En fait, j’ai eu la fâcheuse impression d’être Gérald Darmanin quand il a découvert, dimanche, que Jean Castex faisait une réunion sans lui sur la loi sécurité globale. Je n’en étais pas. Alors, évidemment, rien n’est perdu : je peux encore découvrir Anne Sylvestre. Mais il n’en reste pas moins, qu’une fois de plus, j’ai eu ce sentiment désagréable d’être à côté de la plaque…
Ce sentiment commun mais inconfortable
Alors, je me suis demandée, tout simplement : c’est quoi “être à côté de la plaque” ? Comment être là mais pas vraiment là, juste à côté ? Comment définir ce fait de bien voir la plaque mais de ne pas être dessus ?
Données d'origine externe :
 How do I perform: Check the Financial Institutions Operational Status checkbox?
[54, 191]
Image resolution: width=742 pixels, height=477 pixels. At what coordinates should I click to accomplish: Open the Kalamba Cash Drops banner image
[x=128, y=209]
Bizarrement, j’imagine que c’est un sentiment assez commun, un certain nombre de personnes, si ce n’est la totalité des individus sur cette planète, ont déjà dû le ressentir.
C’est ce père, dépassé par ses enfants, qui ne comprend rien à TikTok, cette fois où vous êtes allés à une soirée sans connaître personne, ce concert où tout le monde chante une chanson dont vous n’avez pas idée, ce moment où vous pensiez être comme tout le monde, et puis, pas du tout, une expression, une référence, un geste vous échappe…
Bref, être à côté de la plaque, c’est être là sans y être, c’est entre la honte et le “ça passe”, c’est limite. C’est le ridicule qui ne tue pas, rien de grave, juste cet endroit où vous ne vous sentez ni complètement rejeté ni vraiment admis.
C’est d’ailleurs intéressant pour ça et totalement paradoxal : on n’est ni dedans ni dehors, juste entre les deux. Pas de quoi être heureux ni malheureux, surtout mal à l'aise.
Entre l'Autre et le Même
C'est vrai que beaucoup de philosophes ont réfléchi à ce sentiment de différence, d'altérité. Je pourrais ainsi vous citer Aristote qui, dès le 4ème siècle avant J-C, distinguait dans sa Métaphysique, l’Autre du Même : “cet Autre qui présente des significations opposées à celles du Même”. On pourrait imaginer que le Même, c’est la plaque, et l’Autre, c’est ce qu’il y a à côté. Mais être à côté de la plaque, ce n’est pas être opposé à la plaque, c’est, comme l’expression l’indique, juste à côté.
Etre à côté de la plaque n’est donc pas réductible à un sentiment de différence, d’altérité ou d’opposition, c’est être précisément décalé. De la même manière, être à côté de la plaque, ce n’est pas non plus devenir un autre que soi, c’est être soi mais pas tout à fait comme d'habitude et pas tout à fait comme les autres.
Et c’est bien le problème de cette place éphémère, ambiguë, paradoxale, entre deux, entre l’Autre et le Même : est-ce une place en tant que telle ?
Mais alors laquelle ? Mais, après tout, faut-il vraiment la définir, faut-il trancher sur cette infinité de places possibles ? Ou faut-il justement s’en tenir à cet à côté ?
Heidegger, traduit en français, parlait de l’être-au-monde, forte de mon non-expérience avec Anne Sylvestre (qui chantait d'ailleurs les gens à moitié à côté de leurs godasses), je propose aujourd’hui de parler de l’“être-à-côté-de-la-plaque”, il est là, mais on ne sait pas où.